━━━ The data

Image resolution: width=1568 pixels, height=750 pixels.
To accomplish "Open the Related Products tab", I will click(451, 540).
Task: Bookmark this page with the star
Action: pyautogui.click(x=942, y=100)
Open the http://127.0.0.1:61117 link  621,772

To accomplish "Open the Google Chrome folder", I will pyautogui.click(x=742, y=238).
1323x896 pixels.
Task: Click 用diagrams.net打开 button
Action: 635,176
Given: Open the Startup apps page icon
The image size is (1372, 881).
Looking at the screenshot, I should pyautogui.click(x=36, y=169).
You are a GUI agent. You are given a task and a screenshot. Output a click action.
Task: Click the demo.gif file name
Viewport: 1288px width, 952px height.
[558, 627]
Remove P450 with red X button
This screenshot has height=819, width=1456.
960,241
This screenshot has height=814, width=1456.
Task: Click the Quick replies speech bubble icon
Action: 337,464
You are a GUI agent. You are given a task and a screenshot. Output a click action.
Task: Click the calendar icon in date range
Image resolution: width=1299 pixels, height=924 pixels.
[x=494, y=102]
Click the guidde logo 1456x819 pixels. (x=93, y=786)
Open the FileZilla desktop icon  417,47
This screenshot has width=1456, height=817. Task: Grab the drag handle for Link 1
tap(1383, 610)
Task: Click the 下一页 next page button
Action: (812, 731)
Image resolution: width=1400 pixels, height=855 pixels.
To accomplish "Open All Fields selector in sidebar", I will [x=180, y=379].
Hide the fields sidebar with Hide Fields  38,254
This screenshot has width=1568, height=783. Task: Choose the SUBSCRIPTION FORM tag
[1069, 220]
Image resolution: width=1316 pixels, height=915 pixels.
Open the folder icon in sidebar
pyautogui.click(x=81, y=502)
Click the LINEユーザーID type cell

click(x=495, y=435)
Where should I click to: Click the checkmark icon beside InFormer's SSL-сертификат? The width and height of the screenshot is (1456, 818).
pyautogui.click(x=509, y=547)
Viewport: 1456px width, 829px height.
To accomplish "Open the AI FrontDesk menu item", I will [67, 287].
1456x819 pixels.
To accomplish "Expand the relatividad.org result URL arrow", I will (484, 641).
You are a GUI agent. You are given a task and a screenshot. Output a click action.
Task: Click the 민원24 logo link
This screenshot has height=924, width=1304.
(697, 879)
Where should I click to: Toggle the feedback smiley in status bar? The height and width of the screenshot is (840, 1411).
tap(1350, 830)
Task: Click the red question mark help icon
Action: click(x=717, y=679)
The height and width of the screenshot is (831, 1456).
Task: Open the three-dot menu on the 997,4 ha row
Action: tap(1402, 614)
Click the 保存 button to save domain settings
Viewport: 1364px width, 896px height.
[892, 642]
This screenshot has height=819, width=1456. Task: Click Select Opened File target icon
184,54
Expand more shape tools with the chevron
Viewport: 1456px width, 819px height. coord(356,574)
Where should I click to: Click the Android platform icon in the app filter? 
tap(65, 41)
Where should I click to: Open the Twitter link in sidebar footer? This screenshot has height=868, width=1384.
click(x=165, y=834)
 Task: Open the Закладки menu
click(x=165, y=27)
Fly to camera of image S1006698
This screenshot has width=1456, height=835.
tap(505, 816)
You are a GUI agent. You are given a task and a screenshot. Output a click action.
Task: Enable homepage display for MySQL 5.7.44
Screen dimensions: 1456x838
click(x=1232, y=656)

━━━━━━

Go through the listing and write out each line exactly.

Image resolution: width=1568 pixels, height=750 pixels.
To accomplish "Open the Related Products tab", I will click(451, 540).
Task: Bookmark this page with the star
Action: pyautogui.click(x=942, y=100)
Open the http://127.0.0.1:61117 link  621,772

To accomplish "Open the Google Chrome folder", I will pyautogui.click(x=742, y=238).
1323x896 pixels.
Task: Click 用diagrams.net打开 button
Action: 635,176
Given: Open the Startup apps page icon
The image size is (1372, 881).
Looking at the screenshot, I should pyautogui.click(x=36, y=169).
You are a GUI agent. You are given a task and a screenshot. Output a click action.
Task: Click the demo.gif file name
Viewport: 1288px width, 952px height.
[558, 627]
Remove P450 with red X button
This screenshot has height=819, width=1456.
960,241
This screenshot has height=814, width=1456.
Task: Click the Quick replies speech bubble icon
Action: 337,464
You are a GUI agent. You are given a task and a screenshot. Output a click action.
Task: Click the calendar icon in date range
Image resolution: width=1299 pixels, height=924 pixels.
[x=494, y=102]
Click the guidde logo 1456x819 pixels. (x=93, y=786)
Open the FileZilla desktop icon  417,47
This screenshot has width=1456, height=817. Task: Grab the drag handle for Link 1
tap(1383, 610)
Task: Click the 下一页 next page button
Action: (812, 731)
Image resolution: width=1400 pixels, height=855 pixels.
To accomplish "Open All Fields selector in sidebar", I will [x=180, y=379].
Hide the fields sidebar with Hide Fields  38,254
This screenshot has width=1568, height=783. Task: Choose the SUBSCRIPTION FORM tag
[1069, 220]
Image resolution: width=1316 pixels, height=915 pixels.
Open the folder icon in sidebar
pyautogui.click(x=81, y=502)
Click the LINEユーザーID type cell

click(x=495, y=435)
Where should I click to: Click the checkmark icon beside InFormer's SSL-сертификат? The width and height of the screenshot is (1456, 818).
pyautogui.click(x=509, y=547)
Viewport: 1456px width, 829px height.
To accomplish "Open the AI FrontDesk menu item", I will [67, 287].
1456x819 pixels.
To accomplish "Expand the relatividad.org result URL arrow", I will (484, 641).
You are a GUI agent. You are given a task and a screenshot. Output a click action.
Task: Click the 민원24 logo link
This screenshot has height=924, width=1304.
(697, 879)
Where should I click to: Toggle the feedback smiley in status bar? The height and width of the screenshot is (840, 1411).
tap(1350, 830)
Task: Click the red question mark help icon
Action: click(x=717, y=679)
The height and width of the screenshot is (831, 1456).
Task: Open the three-dot menu on the 997,4 ha row
Action: tap(1402, 614)
Click the 保存 button to save domain settings
Viewport: 1364px width, 896px height.
[892, 642]
This screenshot has height=819, width=1456. Task: Click Select Opened File target icon
184,54
Expand more shape tools with the chevron
Viewport: 1456px width, 819px height. coord(356,574)
Where should I click to: Click the Android platform icon in the app filter? 
tap(65, 41)
Where should I click to: Open the Twitter link in sidebar footer? This screenshot has height=868, width=1384.
click(x=165, y=834)
 Task: Open the Закладки menu
click(x=165, y=27)
Fly to camera of image S1006698
This screenshot has width=1456, height=835.
tap(505, 816)
You are a GUI agent. You are given a task and a screenshot. Output a click action.
Task: Enable homepage display for MySQL 5.7.44
Screen dimensions: 1456x838
click(x=1232, y=656)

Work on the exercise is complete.